A DOCTOR at Worcestershire Royal Hospital incorrectly inserted two tubes into a critically ill patient, who later died, a report has found.

A report into the ‘never event’ presented to the board of Worcestershire Acute Hospitals NHS Trust on Thursday, May 28 showed the unnamed patient had been admitted to the Intensive Critical Care Unit at the Royal on Saturday, January 24 after being treated for suspected pneumonia.

He was said to be extremely thin and needed help breathing. A doctor – who has also not been named and has since left the trust – inserted a feeding tube intended to feed through to the stomach, but it was found the next day to have been somewhere in the chest cavity, despite a previous X-ray suggesting it had been placed correctly.

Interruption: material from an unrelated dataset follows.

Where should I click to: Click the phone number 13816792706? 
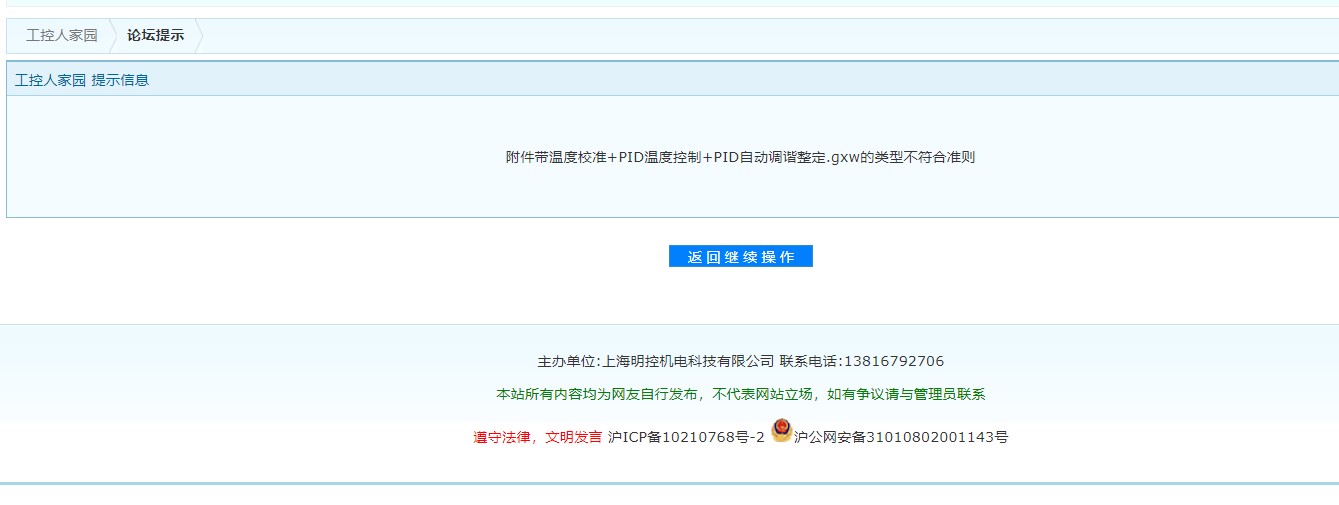pos(894,361)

The same doctor also incorrectly placed a catheter into an artery rather than a vein, putting the patient at risk of a stroke.

Although the mistakes were spotted and rectified the next day, the patient did not respond to treatment and died, with a post-mortem showing he had a tumour blocking his oesophagus.

The report said one of the reasons for the mistake was that the feeding tube was opaque, meaning it was difficult to spot on an X-ray. The trust has since replaced all tubes with versions with a metal strip all the way down so the entirety of the tube can be seen on an X-ray.

Speaking at Thursday’s meeting the trust’s interim chief medical officer Andy Phillips said ultimately nothing could have been done to save the patient as it would have been impossible to feed a tube into the patient’s stomach as a result of the tumour, but lessons needed to be learned from the incident.

“Very sadly whatever happened they were going to die,” he said.

“But we have to learn lessons from this.

“This X-ray was quite complex and we now use the tube which have metal lines all the way down, which we should have done anyway.

“We have also recognised difficult X-rays require help from more experienced staff.”

Deputy chairman John Burbeck said it was important opaque tubes and all other outdated equipment was removed from use.

“This isn’t the first time we found some of the equipment is outdated and we should have stopped using it.

“Have we got robust enough processes to make sure elsewhere in the organisation we are not using outdated equipment?”

As well as the new tubes, staff are also being given special training on carrying out X-rays.

A full investigation is carried out whenever a ‘never event’ occurs. In February 2009 a surgeon at Redditch’s Alexandra Hospital left forceps inside a mother-of-four during an operation. The error was not spotted until three months later.